Abstract
A 90-year-old woman who had undergone Miles' operation for rectal cancer 23 years earlier was hospitalized for dementia and disuse syndrome ; while at hospital, she developed fever of unidentified cause and frequent leakage of feces from her ostomy pouch. She was referred to our hospital for treatment. We found a fistula around the stoma. Abdominal CT revealed a subcutaneous abscess around the stoma and stomal stenosis. We performed a seton procedure. A gastrointestinal barium series revealed the absence of any diverticula in the sigmoid colon. Therefore, we made the diagnosis of idiopathic stomal fistula.

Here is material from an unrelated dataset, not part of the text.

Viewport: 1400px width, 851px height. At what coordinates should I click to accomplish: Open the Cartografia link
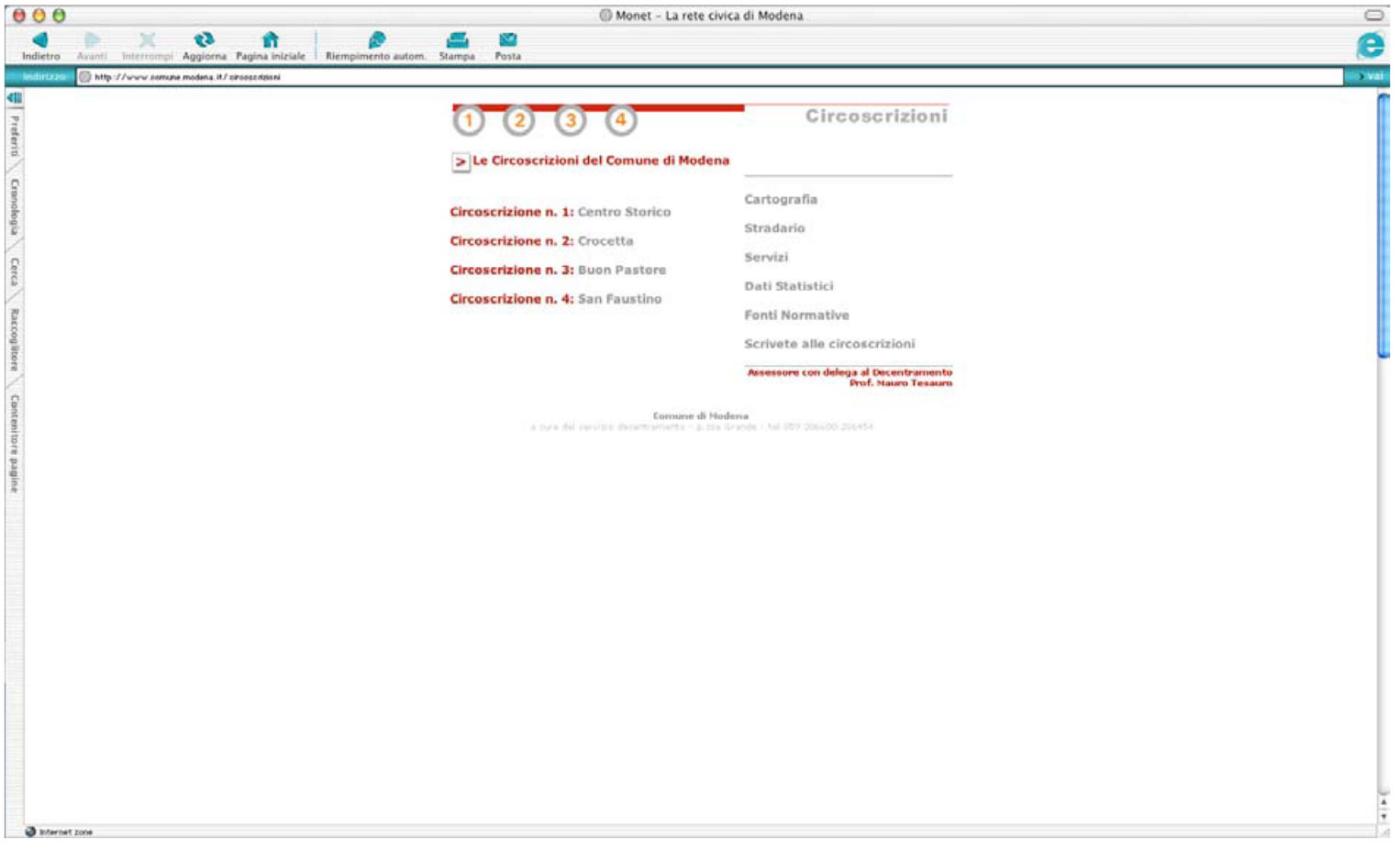point(780,199)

Although we dilated the stoma after the operation, the fecal fistula failed to improve. The patient continued to have frequent leakage of feces from the ostomy pouch. We changed the pouch to a one-piece ostomy system every 2-3 days and the problems resolved. She was transferred to her earlier hospital on the 28th postoperative day. While the abscess cavity was becoming smaller, the seton loop cut through the skin inside the loop and the fistula became an excretory duct. While under observation for that process, she has had no stomal troubles during the 10 months since the operation.
We report this case in which the seton procedure in a very elderly patient whose activities of daily living had deteriorated because of idiopathic stomal fistula resulted in avoidance of reconstruction of colostomy.